• [Jobs]
(1) From the piece on journalism education, list every role that today's students expect to take on instead of "news reporter."
(2) Edit the piece on journalism education, starting at "Moreover, our journalism" and ending at "contributions to them!", and change "thoughtful" to "careful".

• [Passage given]
>>>>

I was asked not so long ago "What areas do you believe journalism educators need to focus on when teaching students to be effective journalists?"
Here was my answer:
With the democratization of the media where anyone and everyone is suddenly a "journalist," what sets a trained journalist apart are the traditional disciplines that once gave these professionals their credibility and status as “trusted authorities:” double sourcing, impartiality, fact checking, objectivity, balanced representation of an issue, codes of conduct, ethics and so on. Traditional journalism schools taught about the role of the news gatherer and publisher in a democracy.
Today's student, however, often enters the Journalism program expecting to be a critic, columnist, celebrity watcher, blogger, or red carpet commentator more than a “news reporter.” We are teaching young people today who want to be “content creators” or “stars” without some narrow, prescribed version from us about what that career should look like.
In an age of overflowing information and proliferating media, students need to be able to distinguish between what's reliable and what isn't. It is still (or perhaps more) important that students know how to manage information, interpret it, validate it, and act on it.
Moreover, our journalism students need to be able to not only participate in knowledge and social communities, but make valuable, thoughtful contributions to them!
I see this, for example, as the difference between listening to a podcast, and making one that people want to listen to. Or, the difference between subscribing to RSS feeds from your favorite blogs, and becoming one of those bloggers that others subscribe to. Or, the difference between following a YouTube phenom and BEING one!

<<<<

• [Records provided]
>>>>

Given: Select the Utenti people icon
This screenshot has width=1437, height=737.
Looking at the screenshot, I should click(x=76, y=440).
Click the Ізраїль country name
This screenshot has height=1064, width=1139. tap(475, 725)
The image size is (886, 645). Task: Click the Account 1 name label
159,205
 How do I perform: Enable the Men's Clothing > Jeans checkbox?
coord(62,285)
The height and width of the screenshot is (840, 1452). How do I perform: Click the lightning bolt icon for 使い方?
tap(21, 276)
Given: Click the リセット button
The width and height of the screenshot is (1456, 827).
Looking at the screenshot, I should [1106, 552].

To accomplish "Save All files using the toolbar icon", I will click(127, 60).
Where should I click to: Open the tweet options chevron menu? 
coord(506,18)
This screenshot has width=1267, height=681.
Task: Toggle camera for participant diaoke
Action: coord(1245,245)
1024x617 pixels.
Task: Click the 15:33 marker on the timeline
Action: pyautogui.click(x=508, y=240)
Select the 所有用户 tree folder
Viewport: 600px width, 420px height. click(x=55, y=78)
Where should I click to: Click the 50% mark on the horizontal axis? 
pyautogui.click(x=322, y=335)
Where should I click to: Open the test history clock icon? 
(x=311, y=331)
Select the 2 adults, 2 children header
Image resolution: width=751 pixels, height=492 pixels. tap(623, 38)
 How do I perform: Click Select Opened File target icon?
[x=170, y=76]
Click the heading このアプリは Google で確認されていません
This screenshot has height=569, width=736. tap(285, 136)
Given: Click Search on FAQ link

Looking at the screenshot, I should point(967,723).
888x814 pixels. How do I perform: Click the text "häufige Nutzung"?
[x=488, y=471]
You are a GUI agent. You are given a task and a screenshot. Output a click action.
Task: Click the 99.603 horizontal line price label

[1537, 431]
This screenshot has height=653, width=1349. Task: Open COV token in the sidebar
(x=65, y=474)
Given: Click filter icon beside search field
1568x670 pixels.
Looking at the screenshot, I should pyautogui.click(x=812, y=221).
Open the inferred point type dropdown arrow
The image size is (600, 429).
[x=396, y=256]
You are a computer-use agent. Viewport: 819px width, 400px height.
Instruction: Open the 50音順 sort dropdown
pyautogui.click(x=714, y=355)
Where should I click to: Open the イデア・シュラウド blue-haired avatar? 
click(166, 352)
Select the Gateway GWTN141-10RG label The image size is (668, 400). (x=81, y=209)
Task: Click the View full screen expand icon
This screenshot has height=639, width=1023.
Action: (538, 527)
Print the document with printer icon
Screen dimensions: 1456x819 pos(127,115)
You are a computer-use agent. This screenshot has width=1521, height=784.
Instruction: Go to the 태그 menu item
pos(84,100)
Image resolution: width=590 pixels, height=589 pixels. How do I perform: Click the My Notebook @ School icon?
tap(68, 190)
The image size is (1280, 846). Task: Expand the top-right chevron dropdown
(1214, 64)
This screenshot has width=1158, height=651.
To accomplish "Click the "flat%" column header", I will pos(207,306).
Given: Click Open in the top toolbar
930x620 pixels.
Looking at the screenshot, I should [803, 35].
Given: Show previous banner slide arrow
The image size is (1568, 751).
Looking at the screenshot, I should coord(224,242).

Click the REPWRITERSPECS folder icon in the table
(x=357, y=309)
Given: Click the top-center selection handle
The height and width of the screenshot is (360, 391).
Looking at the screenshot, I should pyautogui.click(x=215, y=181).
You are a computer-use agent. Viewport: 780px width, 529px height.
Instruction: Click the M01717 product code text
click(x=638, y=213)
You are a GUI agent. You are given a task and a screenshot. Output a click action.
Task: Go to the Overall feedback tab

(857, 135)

<<<<

• [Replies]
(1) critic, columnist, celebrity watcher, blogger, red carpet commentator

(2)
Moreover, our journalism students need to be able to not only participate in knowledge and social communities, but make valuable, careful contributions to them!